Assignment
Return every line from the one with "Click the MAL" through the one with "Task: Open Skype from the Dock", inclusive, exactly as it appears below.

Stored data entries
------------------------

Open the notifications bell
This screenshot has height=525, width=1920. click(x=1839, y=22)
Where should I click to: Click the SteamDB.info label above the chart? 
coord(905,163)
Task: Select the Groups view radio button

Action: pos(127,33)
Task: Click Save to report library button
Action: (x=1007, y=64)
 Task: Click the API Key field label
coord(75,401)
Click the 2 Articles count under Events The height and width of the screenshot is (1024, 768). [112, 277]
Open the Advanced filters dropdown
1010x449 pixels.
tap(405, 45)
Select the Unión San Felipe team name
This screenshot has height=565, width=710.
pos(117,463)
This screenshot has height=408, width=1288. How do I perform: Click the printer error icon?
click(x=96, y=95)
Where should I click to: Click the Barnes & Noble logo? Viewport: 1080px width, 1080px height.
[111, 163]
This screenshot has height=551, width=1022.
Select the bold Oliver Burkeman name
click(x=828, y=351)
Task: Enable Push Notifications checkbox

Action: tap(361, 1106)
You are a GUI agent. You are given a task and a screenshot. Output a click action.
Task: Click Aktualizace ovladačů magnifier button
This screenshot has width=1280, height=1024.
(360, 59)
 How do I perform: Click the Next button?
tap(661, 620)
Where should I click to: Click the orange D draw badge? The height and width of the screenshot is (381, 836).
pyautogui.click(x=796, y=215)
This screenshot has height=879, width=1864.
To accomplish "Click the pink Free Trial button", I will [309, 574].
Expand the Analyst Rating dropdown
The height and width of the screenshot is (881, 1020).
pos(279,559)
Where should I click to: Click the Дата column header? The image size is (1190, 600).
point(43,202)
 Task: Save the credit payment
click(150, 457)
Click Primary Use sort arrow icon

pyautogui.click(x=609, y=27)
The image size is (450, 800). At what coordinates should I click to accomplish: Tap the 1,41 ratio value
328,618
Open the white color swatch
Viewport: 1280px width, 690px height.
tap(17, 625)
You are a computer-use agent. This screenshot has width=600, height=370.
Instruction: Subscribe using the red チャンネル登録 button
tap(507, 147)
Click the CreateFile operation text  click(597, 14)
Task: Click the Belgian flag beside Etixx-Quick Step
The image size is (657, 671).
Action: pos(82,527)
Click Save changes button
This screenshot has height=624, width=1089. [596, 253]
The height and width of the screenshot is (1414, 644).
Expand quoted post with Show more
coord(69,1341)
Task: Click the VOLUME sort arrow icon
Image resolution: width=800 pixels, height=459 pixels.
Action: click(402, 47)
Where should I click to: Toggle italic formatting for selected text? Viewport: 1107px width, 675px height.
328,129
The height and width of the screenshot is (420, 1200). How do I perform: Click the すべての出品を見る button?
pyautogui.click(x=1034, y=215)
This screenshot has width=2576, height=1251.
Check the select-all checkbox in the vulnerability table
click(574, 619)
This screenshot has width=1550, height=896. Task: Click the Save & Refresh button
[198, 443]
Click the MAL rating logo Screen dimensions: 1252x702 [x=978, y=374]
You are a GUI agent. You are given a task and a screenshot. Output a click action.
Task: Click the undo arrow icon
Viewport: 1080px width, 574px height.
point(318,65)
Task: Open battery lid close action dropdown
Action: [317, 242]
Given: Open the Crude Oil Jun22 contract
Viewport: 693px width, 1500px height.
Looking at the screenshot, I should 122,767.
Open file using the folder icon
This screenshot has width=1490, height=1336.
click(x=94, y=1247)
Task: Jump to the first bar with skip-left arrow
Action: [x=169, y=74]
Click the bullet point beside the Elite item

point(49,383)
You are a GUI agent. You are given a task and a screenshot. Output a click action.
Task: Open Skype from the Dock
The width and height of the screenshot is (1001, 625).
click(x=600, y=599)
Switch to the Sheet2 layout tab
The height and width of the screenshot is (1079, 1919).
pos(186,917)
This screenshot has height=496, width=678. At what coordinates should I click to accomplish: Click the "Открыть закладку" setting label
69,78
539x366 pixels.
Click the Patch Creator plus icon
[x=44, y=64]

------------------------

Response area
Click the MAL rating logo Screen dimensions: 1252x702 [x=978, y=374]
You are a GUI agent. You are given a task and a screenshot. Output a click action.
Task: Click the undo arrow icon
Viewport: 1080px width, 574px height.
point(318,65)
Task: Open battery lid close action dropdown
Action: [317, 242]
Given: Open the Crude Oil Jun22 contract
Viewport: 693px width, 1500px height.
Looking at the screenshot, I should 122,767.
Open file using the folder icon
This screenshot has width=1490, height=1336.
click(x=94, y=1247)
Task: Jump to the first bar with skip-left arrow
Action: [x=169, y=74]
Click the bullet point beside the Elite item

point(49,383)
You are a GUI agent. You are given a task and a screenshot. Output a click action.
Task: Open Skype from the Dock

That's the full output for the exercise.